Se conheci momentos mágicos enquanto leitor foi quando abri a primeira página desse romance e dei com este início perfeito: "Muitos anos depois, diante do pelotão de fuzilamento, o coronel Aureliano Buendía haveria de recordar aquela tarde remota em que o pai o levou a conhecer o gelo."
Espreitando a biografia do autor há muita semelhança entre Aracataca, onde nasceu, e a vila de Macondo onde se passam muitos dos seus romances, contos e novelas. Olhando para o mapa da Colômbia, uma e outra situam-se no centro da região de plantações bananeiras então em pleno auge da sua exploração por multinacionais norte-americanas. Muito embora a verdadeira Macondo pouco tenha a ver com a sua homónima ficcionada.
Décadas depois, no título do seu livro de memórias, Gabriel reconheceu ter vivido para contar por escrito tudo quanto vira e conhecera. Até mesmo quando ainda nem nascido era, mas se conjugavam os fados para que viesse a constituir-se no corolário do complicado namoro dos pais. Essa estória serviria de inspiração para «Amor em Tempos de Cólera».
Avancemos então para essa proto-história do futuro escritor, na perspetiva de toda a sua longa vida possibilitar-nos o contacto com muitas mais: Luísa, a filha do coronel Nicolás Mejia e de Dona Tranquilina Marquez, deparou com a forte resistência dos pais, quando se tomou de amores pelo pobre mestiço da estação telegráfica, Gabriel Garcia, conhecido partidário do partido conservador e, pior ainda, namoradeiro incorrigível.

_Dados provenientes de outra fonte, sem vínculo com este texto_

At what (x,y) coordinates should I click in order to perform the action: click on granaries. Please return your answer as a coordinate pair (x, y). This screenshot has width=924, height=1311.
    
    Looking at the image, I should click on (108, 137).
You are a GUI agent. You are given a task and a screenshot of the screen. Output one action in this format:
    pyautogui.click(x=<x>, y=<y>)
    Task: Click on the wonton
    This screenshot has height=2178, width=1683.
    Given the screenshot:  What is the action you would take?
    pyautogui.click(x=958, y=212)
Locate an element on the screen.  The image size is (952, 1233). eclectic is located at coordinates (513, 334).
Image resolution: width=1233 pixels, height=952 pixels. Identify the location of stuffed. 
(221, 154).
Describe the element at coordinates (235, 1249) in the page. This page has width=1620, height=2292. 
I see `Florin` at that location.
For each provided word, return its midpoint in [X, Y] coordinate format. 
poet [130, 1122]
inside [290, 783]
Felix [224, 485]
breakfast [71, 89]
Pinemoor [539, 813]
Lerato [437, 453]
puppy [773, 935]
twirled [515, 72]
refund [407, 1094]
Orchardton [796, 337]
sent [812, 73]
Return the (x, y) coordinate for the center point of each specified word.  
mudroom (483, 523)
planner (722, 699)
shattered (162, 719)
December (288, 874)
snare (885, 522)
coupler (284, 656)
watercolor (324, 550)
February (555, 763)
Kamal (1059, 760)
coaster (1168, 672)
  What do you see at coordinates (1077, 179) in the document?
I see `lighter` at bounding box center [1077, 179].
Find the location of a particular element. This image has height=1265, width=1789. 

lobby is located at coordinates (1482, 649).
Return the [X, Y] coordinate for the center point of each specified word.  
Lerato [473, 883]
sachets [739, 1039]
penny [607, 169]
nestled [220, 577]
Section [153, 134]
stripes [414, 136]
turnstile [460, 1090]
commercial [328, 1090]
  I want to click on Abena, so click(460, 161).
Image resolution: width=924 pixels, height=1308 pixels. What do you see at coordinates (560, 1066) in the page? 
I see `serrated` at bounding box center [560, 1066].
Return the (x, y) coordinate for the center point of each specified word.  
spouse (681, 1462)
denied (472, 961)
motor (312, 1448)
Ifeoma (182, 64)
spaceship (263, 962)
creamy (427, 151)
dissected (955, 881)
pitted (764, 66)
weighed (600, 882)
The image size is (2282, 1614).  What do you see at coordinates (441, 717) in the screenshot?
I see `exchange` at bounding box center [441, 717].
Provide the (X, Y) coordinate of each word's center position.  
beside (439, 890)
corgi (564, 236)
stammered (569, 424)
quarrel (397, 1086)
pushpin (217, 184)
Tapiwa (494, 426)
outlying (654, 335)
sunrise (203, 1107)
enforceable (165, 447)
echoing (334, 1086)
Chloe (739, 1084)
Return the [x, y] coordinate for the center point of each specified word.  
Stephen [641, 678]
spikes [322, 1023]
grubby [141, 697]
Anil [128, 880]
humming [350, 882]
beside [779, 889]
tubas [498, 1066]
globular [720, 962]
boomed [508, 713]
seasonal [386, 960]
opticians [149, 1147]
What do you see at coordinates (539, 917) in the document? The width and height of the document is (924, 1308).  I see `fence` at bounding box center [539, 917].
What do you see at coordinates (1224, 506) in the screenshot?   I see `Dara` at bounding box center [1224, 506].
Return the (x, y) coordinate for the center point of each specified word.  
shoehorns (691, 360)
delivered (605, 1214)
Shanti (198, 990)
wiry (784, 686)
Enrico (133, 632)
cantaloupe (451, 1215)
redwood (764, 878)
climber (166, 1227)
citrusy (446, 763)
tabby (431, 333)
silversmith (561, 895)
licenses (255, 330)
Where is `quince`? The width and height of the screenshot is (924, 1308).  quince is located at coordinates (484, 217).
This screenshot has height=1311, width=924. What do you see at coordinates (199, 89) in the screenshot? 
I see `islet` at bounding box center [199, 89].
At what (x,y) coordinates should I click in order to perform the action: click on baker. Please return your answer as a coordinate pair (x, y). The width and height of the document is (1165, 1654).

Nem mesmo com o forçado afastamento de Luísa de Aracataca, o fervor amoroso do par abrandou, de tal forma as serenatas, os poemas de amor e as numerosas cartas do pretendente tinham inflamado o romântico coração da rapariga. Rendidos à impossibilidade de lhe contrariarem a vontade, o coronel e a esposa acabaram por aceder ao casamento da filha com o futuro genro, embora se escusassem a comparecer à cerimónia em Santa Marta, cidade a que aportei há cerca de vinte anos desconhecendo ainda quão determinante fora para aquele que já era um dos meus autores de eleição.
O primeiro dos onze filhos de Gabriel e Luísa nasceu a 6 de março de 1927, durante uma noite de tempestade e em que o drama esteve quase a consumar-se, porque o bebé vinha com o cordão umbilical em torno do pescoço. No futuro o escritor sempre associaria a atroz claustrofobia a essa experiência traumática.
Dois anos depois o telegrafista ambicionou melhorar de vida, estabelecendo-se em Barranquilla como farmacêutico, e confiando o primogénito a Nicolás e Tranquilina.
Ele conta-lhe muitas histórias ocorridas entre 1899 e 1902, quando participara ativamente no conflito civil, que ficaria para a História como a Guerra dos Mil Dias, tornando-se num dos heróis dos liberais. Além de ser professor rigoroso e notável contador de histórias, Nicolas levava o neto todos os anos ao circo e deu-lhe a conhecer pela primeira vez o prazer de um gelado, numa das lojas da United Fruits. A estória aproveitada para o tal começo de «Cem Anos de Solidão»!
Nicolas era igualmente admirado pela coragem com que denunciara o massacre de trabalhadores numa das plantações locais, quando o neto tinha apenas um ano de idade, e por possuir um código ético, que o levara a dizer a Gabriel ser o homicídio um fardo demasiado pesado a consciência de quem o perpetra.
Dona Tranquilina exerce outro tipo de influência: o de falar de coisas extraordinárias como se fossem banais. Por isso as suas histórias eram invariavelmente sobre os fantasmas e espíritos sobrenaturais, que habitavam aquela casa há muito na família, bem como premonições, presságios e profecias, que muito contribuiriam para a imaginação do neto e para a sua natural inclinação para se tornar num dos maiores expoentes do realismo mágico da América latina.